Le faon semble dormir alors qu'il est rigidifié par la mort, Bambi qui n'a pas survécu, innocence bafouée.
Et, parlant de Bambi, je songe à ces notes prises fin décembre 2017, dans le livre d'Olivia Rosenthal, Toutes les femmes sont des aliens, (Verticales, 2016). Elles évoquaient l'année 1967, qui était au cœur du projet Heptalmanach, et devaient à l'origine constituer la chronique n°18... Et puis les nombreuses bifurcations imprévues m'en éloignèrent considérablement. Je saisis donc l'occasion aux cheveux, et vous les livre sans autre forme de procès :
"En y repensant, je comprends mieux aujourd'hui l'absence complète des hommes dans Bambi, menace permanente mais menace invisible, je comprends qu'en 1942 Walt Disney ne savait plus comment représenter les hommes, sous quel costume, avec quel uniforme, alors qu'en 1967 il a trouvé un nouvel ennemi en la personne encore inoffensive de l'homme sauvage, de l'homme nu, il désigne cet ennemi, celui qui fera la révolution sexuelle avec ses compagnons hippies et il l'anéantira in extremis en le faisant convoler en justes noces avec une coquette. Il fait de Mowgli le représentant de la famille, de l'héritage et du bonheur conjugal en même temps qu'il le transforme en futur chasseur, en futur tueur de la mère de Bambi. Comme quoi les morts de la Seconde Guerre mondiale pèsent, non seulement sur les forêts tempérées, mais aussi sur les jungles lointaines." (pp. 148-149)
"La révolution que Bambi n'avait pas eu le temps d'accomplir est en train de se produire. On est en 1967. Ça se rapproche. Bientôt on pourra changer quotidiennement de partenaires sexuels, refuser d'avoir des enfants ou en avoir avec plusieurs pères, on pourra porter les cheveux longs si on est un garçon, on aura le droit d'avorter de Mowgli et de tirer un trait sur les dessins animés de Walt Disney - il meurt, vaincu par la bande-son et la force subversive de son œuvre pendant la réalisation du film. Mowgli est né juste avant la révolution sexuelle, tant pis pour lui." (p. 122)

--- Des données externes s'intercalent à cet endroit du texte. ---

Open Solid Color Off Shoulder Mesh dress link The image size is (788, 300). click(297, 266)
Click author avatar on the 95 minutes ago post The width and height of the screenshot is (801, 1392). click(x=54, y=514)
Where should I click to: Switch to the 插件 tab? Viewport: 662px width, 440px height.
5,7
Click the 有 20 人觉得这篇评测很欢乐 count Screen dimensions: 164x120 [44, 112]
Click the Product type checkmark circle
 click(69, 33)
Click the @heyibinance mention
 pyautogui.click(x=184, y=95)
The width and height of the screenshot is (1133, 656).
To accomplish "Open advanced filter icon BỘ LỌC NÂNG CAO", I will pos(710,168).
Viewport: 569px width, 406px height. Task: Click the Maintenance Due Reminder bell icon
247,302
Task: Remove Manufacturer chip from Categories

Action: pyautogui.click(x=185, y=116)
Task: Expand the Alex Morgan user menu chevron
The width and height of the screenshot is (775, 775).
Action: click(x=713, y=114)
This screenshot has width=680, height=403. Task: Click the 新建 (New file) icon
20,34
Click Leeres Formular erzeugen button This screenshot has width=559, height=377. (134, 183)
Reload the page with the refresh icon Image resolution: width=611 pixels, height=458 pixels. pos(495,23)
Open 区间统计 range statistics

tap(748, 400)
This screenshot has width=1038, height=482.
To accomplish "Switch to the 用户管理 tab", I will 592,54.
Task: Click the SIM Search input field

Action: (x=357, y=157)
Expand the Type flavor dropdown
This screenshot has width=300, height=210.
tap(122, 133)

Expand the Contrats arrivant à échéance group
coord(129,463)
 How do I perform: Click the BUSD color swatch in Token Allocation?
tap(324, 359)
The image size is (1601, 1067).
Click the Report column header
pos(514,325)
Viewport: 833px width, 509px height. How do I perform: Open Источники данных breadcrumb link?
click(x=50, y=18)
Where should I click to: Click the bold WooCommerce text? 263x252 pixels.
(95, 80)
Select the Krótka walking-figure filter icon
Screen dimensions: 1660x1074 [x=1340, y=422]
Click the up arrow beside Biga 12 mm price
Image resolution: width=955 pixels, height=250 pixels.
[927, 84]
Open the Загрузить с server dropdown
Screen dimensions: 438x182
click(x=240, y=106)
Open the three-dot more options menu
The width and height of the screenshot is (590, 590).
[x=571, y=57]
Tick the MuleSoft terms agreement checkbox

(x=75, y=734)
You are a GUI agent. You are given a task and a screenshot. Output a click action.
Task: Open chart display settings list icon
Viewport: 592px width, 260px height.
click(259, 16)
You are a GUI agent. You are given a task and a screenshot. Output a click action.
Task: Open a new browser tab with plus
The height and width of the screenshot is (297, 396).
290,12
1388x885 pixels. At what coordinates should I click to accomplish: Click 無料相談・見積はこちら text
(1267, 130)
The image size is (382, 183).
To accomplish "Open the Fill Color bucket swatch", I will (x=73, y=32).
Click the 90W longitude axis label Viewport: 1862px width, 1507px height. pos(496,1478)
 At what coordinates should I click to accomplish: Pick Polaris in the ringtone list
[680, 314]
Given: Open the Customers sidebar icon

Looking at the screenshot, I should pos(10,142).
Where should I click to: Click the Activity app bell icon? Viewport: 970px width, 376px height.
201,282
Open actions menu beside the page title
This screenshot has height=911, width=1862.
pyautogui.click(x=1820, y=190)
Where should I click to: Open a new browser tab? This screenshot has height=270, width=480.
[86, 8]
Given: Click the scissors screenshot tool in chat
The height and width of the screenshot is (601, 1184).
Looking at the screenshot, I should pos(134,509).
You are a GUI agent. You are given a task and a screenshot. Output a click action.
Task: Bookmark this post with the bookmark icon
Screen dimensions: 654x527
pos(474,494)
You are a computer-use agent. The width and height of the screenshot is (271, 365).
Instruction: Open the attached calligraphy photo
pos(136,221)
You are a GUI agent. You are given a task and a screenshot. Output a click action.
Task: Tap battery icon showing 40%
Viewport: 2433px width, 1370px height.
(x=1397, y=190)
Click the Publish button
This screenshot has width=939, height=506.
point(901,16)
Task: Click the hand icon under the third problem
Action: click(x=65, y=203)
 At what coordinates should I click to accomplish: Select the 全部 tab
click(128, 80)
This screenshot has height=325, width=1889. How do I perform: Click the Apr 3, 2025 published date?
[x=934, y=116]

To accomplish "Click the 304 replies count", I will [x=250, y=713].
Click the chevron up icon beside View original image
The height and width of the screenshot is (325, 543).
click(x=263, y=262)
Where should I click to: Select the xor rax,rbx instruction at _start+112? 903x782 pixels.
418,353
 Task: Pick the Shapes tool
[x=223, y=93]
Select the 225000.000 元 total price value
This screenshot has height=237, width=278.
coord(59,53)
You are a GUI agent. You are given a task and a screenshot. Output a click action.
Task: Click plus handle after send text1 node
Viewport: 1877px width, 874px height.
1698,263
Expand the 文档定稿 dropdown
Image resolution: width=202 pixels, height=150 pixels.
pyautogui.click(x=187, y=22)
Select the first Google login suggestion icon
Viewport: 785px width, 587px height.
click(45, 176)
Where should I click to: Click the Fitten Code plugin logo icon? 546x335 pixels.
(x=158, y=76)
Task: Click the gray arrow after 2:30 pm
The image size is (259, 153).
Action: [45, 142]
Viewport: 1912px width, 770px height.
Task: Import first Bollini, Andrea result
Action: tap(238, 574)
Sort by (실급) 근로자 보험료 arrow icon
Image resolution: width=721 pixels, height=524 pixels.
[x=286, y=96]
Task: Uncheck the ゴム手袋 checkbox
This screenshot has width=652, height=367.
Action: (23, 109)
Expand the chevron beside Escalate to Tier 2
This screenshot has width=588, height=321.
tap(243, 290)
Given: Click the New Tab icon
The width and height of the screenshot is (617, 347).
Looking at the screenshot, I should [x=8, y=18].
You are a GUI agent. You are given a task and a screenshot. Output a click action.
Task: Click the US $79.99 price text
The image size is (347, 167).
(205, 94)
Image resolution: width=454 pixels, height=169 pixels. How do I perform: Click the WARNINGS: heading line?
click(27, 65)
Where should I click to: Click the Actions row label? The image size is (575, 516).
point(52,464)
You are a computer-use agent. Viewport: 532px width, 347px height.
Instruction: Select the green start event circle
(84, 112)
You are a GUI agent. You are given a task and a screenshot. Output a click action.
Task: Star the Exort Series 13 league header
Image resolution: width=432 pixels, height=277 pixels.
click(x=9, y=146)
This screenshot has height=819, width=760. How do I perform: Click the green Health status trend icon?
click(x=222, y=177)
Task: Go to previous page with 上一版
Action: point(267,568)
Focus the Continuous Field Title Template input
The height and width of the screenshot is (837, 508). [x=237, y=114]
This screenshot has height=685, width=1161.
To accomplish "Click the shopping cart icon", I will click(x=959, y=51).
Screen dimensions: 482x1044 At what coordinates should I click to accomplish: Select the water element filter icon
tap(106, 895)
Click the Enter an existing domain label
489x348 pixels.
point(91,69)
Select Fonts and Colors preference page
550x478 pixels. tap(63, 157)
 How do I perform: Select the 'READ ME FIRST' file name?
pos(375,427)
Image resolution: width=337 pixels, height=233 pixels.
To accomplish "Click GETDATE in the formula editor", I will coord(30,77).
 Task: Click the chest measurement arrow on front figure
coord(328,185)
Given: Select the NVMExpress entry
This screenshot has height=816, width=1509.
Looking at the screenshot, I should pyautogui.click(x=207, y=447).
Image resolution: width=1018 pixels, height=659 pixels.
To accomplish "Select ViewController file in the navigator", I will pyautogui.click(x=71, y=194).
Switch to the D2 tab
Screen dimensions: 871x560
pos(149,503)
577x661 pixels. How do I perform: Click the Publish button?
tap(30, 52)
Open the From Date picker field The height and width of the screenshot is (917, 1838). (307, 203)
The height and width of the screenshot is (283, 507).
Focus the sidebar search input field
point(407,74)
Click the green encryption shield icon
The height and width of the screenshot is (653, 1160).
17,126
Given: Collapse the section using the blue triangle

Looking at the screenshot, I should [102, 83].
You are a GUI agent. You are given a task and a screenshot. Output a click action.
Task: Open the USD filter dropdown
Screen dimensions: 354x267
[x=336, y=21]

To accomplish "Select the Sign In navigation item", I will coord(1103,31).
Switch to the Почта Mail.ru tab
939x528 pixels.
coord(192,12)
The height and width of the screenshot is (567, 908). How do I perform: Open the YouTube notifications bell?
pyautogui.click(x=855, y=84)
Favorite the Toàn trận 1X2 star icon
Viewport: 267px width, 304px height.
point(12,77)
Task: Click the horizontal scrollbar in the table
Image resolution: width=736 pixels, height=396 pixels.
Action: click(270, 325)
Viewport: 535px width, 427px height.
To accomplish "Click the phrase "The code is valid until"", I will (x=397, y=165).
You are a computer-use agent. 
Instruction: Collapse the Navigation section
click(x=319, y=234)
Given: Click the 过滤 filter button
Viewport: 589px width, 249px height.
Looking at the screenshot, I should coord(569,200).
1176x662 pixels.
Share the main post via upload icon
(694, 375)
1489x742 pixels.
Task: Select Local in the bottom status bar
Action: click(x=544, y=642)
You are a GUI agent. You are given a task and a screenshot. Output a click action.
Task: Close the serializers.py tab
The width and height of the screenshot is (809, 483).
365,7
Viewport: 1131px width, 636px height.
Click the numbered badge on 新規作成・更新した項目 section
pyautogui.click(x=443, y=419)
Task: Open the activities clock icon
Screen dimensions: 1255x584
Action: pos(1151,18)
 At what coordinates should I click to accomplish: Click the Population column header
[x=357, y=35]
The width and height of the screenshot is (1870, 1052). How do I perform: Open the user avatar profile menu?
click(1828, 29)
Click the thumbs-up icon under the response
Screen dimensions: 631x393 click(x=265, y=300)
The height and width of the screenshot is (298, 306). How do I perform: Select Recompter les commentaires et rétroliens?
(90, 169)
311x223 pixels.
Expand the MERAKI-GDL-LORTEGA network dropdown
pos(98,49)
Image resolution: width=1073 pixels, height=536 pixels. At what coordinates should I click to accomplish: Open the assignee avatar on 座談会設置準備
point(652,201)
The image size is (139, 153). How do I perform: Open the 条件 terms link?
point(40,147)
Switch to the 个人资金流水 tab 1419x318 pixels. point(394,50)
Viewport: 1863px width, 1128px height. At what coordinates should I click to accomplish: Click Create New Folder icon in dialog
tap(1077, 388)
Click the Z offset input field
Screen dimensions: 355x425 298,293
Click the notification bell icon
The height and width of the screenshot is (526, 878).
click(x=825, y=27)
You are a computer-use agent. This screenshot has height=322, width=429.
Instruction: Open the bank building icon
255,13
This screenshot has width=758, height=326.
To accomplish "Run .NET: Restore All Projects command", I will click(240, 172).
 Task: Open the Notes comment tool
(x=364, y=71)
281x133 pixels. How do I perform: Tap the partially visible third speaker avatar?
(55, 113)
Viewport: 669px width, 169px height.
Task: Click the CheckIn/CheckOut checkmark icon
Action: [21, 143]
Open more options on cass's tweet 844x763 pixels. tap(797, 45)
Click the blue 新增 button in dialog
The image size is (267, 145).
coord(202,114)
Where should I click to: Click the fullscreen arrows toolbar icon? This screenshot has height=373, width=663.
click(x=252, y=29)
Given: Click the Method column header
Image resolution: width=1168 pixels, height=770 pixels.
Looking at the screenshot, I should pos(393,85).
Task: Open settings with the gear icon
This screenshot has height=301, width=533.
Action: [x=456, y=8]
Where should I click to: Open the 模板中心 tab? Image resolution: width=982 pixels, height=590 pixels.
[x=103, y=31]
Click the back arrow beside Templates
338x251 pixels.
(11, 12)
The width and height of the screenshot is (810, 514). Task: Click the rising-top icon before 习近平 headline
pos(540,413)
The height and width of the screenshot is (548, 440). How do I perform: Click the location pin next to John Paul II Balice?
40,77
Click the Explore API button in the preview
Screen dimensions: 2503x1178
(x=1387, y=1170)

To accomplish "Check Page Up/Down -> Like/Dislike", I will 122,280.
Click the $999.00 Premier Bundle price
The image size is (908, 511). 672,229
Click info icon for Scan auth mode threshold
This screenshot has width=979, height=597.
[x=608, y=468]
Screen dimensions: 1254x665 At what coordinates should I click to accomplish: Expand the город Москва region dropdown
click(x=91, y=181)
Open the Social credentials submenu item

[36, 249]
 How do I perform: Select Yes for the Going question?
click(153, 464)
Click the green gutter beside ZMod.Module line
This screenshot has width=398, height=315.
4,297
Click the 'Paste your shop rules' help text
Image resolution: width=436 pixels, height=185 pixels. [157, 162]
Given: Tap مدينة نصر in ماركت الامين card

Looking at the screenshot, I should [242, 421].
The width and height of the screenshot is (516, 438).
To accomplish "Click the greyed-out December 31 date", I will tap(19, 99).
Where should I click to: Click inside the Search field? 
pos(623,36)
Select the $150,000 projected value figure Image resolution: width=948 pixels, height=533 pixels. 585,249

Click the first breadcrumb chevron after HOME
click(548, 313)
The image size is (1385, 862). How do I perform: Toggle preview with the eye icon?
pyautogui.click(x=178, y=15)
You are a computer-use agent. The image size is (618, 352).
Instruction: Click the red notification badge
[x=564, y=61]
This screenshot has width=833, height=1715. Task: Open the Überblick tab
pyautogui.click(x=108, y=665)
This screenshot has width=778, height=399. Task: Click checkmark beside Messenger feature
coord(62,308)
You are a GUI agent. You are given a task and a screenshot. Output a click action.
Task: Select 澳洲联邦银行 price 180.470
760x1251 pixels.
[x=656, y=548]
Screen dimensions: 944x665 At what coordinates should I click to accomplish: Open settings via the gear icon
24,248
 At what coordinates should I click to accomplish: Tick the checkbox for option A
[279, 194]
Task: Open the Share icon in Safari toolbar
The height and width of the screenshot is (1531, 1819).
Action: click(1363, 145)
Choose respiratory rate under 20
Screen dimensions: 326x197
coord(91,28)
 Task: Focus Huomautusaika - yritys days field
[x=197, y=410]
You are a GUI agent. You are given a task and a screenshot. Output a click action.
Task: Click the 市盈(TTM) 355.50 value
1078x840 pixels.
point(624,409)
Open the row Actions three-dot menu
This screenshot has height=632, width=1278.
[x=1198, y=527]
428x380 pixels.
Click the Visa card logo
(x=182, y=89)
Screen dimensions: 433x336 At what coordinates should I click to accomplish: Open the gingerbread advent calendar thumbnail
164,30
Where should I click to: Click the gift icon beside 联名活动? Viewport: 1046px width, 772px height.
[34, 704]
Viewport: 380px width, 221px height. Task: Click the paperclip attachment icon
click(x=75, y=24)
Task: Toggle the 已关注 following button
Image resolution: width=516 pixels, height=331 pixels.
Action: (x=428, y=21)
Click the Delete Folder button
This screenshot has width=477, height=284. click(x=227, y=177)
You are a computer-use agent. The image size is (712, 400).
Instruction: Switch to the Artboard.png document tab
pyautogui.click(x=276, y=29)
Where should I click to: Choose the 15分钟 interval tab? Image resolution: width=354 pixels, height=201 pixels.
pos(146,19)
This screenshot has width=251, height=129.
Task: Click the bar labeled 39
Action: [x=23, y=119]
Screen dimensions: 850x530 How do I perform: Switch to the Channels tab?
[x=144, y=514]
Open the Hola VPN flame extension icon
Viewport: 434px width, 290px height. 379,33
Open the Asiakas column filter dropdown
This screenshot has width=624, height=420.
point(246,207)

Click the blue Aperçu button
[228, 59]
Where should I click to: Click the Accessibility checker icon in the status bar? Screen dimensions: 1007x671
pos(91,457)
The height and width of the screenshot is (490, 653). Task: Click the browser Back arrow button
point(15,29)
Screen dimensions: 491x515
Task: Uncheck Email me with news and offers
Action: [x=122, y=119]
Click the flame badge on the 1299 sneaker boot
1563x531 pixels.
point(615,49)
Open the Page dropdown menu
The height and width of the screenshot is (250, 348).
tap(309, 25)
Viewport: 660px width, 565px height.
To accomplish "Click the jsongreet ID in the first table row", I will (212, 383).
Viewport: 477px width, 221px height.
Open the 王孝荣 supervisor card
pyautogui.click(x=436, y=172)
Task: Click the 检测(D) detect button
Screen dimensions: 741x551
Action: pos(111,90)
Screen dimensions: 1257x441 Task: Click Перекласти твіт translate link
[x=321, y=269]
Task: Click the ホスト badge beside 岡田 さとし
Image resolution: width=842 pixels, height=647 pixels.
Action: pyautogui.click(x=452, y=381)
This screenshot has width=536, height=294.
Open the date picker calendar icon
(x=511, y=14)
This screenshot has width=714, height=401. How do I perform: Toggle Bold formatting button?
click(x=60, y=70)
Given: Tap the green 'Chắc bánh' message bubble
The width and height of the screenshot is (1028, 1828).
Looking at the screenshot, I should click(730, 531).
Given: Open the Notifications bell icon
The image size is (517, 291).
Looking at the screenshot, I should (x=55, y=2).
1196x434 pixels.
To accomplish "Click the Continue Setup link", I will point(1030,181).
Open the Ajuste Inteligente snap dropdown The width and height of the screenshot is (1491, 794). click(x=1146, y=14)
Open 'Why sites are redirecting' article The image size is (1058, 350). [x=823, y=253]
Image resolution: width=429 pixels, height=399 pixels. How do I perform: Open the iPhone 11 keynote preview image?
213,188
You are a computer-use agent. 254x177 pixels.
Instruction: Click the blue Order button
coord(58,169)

On y apprend par exemple qu'il est l'adaptation du premier tome de la tétralogie de T. H. White (L’épée dans la pierre, 1938) dont le studio Disney avait acheté les droits dès 1939. Le projet avait été sorti des cartons à la suite du succès de la comédie musicale Camelot en 1960. Les chevaliers y sont ridiculisés, tandis que Merlin apparaît comme un scientifique venu du futur en lutte contre ce qu’il appelle « les idées moyenâgeuses », représentées par un parchemin sur laquelle figure un monde plat.
Image que William Blanc commente ainsi : "Merlin l’enchanteur (1963). Une vision caricaturale de la représentation médiévale du monde. Les lettrés médiévaux en Occident (sans même parler des astronomes arabes ou chinois) étaient parfaitement conscients de la rotondité du globe terrestre. On notera que le bateau tentant d’aller vers l’Ouest, donc vers le Nouveau Monde et les découvertes, tombe dans la gueule d’un dragon. Le Moyen Âge est ainsi assimilé ici à un temps où le progrès est impossible."